Tissue collection: Mouse skin tissues (about 100 mg per biological replicate) were harvested from each experimental group, immediately snap-frozen in liquid nitrogen and stored at −80 °C until processing.
RNA extraction: Total RNA from untreated and treated skin tissues was extracted using Trizol (Invitrogen, Carlsbad, CA, USA), following the manufacturer’s protocol, with 3 replicates per group according to the manufacturer’s instructions. RNA quantity and integrity was measured using the Nanodrop One (Thermo Fisher Scientific, MA, USA) and the Agilent 2100 Bioanalyzer (Agilent Technologies, PaloAlto, CA, USA), respectively. RNA degradation was examined by RNase-free agarose gel electrophoresis.
RNA sequencing: The mRNA was enriched by oligo(dT) magnetic beads, cut into short fragments and reverse transcribed into the first-strand cDNA using the First Strand Synthesis Reaction Buffer and Random Primer Mix (2×). The second-strand cDNAs were synthesized using the Second Strand Synthesis Reaction Buffer (10×) and Second Strand Synthesis Enzyme Mix. The library was constructed using the NEB Next Ultra RNA Library Prep Kit for Illumina (neb# 7530, New England Biolabs, Ipswich, MA, USA). Subsequently, the second-strand cDNAs were purified with AMPure XP Beads. The ends were repaired, poly(A) was added and the cDNA was ligated to Illumina sequencing adapters. The ligation products were purified using AMPure XP Beads (1.0×X), washed with 80% ethanol and eluted with ddH2O. The connecting products were used for PCR amplification.

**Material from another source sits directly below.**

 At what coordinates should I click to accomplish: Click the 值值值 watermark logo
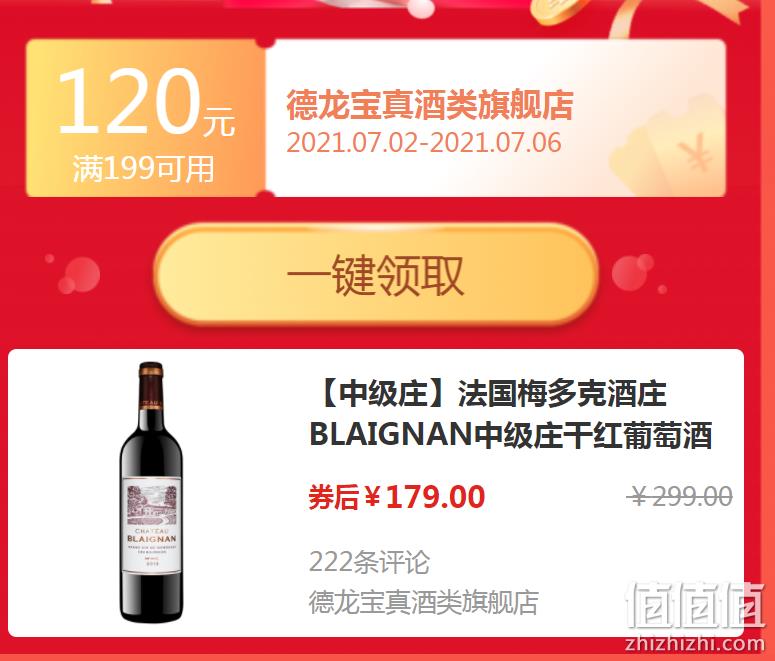[x=694, y=605]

The cDNA library was constructed and sequenced on the Illumina sequencing platform (Illumina Novaseq6000) supplied by Gene Denovo Biotechnology Co. (Guangzhou, China).
Gene expression levels were normalized by the FPKM (fragments per thousand base transcripts/million map readouts) method, and the differential expression genes were screened with a fold change of ≥1.2 and a
p-value < 0.05. Volcano maps and heat maps were generated using online website tools (
https://www.omicsmart.com/), and GO enrichment and KEGG pathway analyses were generated using the clusterProfiler R package (v4.0) with a significance threshold of
p < 0.05. Abundances of immune cell infiltration were analyzed by the Cibersort algorithm. Two-way ANOVA analysis was used to assess the differences in the proportions of immune cells. Results with
p < 0.05 were considered significant. The RNA-sequencing data are available in the Gene Expression Omnibus (GEO) database under GSE278079.
5.9. Statistical Analysis
The paired Student’s t-test was used to assess significance for all data sets. GraphPad 8.02 software (version 8.02; San Diego, CA, USA) analyzed and processed the data results. Quantitative analysis of histological experiments was performed with either five or six biological replicates, as indicated individually. Data sets were analyzed with three biological replicates in the Western blot and qPCR experiments. Data were expressed as means ± standard deviations. p < 0.05 indicated a statistically significant difference between groups.